Gemini 2.0 Flash vs GPT 4o: Which is Higher?

January 19, 2025
1da3lz S3h Cujupuolbtvw.png

Scaling Statistics: Incremental Customary Deviation in SQL with dbt | by Yuval Gorchover | Jan, 2025

January 2, 2025
How To Maintain Data Quality In The Supply Chain Feature.jpg

Find out how to Preserve Knowledge High quality within the Provide Chain

September 8, 2024
0khns0 Djocjfzxyr.jpeg

Constructing Data Graphs with LLM Graph Transformer | by Tomaz Bratanic | Nov, 2024

November 5, 2024

EDITOR'S PICK

Harnessing Speculative Fiction For Strategic Innovation With Tobias Buckell.webp.webp

Harnessing Speculative Fiction for Strategic Innovation with Tobias Buckell

September 4, 2024
Zachxbt Says Blockchain Bandit Hacker Moves 51k Eth.webp.webp

Blockchain Bandit Hacker Lively Once more,Strikes 51K ETH

December 31, 2024
Total Derivative.jpg

The Complete By-product: Correcting the False impression of Backpropagation’s Chain Rule

May 6, 2025
Dall·e 2024 08 07 11.24.16 An Abstract Photographic Style Hero Image Representing Successful Data Center Migration. The Image Should Feature Elements Such As Servers Data Stre.jpg

Key Advantages of Customized Stock Administration Software program for Producers

September 12, 2024

About Us

Welcome to News AI World, your go-to source for the latest in artificial intelligence news and developments. Our mission is to deliver comprehensive and insightful coverage of the rapidly evolving AI landscape, keeping you informed about breakthroughs, trends, and the transformative impact of AI technologies across industries.

Categories

  • Artificial Intelligence
  • ChatGPT
  • Crypto Coins
  • Data Science
  • Machine Learning

Recent Posts

  • Report: 87% of Corporations Use AI Instruments in App Growth Processes
  • Accuracy Is Lifeless: Calibration, Discrimination, and Different Metrics You Really Want
  • James Wynn Returns with $19M Bitcoin, $100k PEPE Guess
  • Home
  • About Us
  • Contact Us
  • Disclaimer
  • Privacy Policy

© 2024 Newsaiworld.com.
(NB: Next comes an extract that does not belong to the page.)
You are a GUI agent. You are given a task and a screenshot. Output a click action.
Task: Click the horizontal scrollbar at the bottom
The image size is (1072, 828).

All rights reserved.

No Result
View All Result
  • Home
  • Artificial Intelligence
  • ChatGPT
  • Data Science
  • Machine Learning
  • Crypto Coins
  • Contact Us

© 2024 Newsaiworld.com. All rights reserved.

Are you sure want to unlock this post?
Unlock left : 0
Are you sure want to cancel subscription?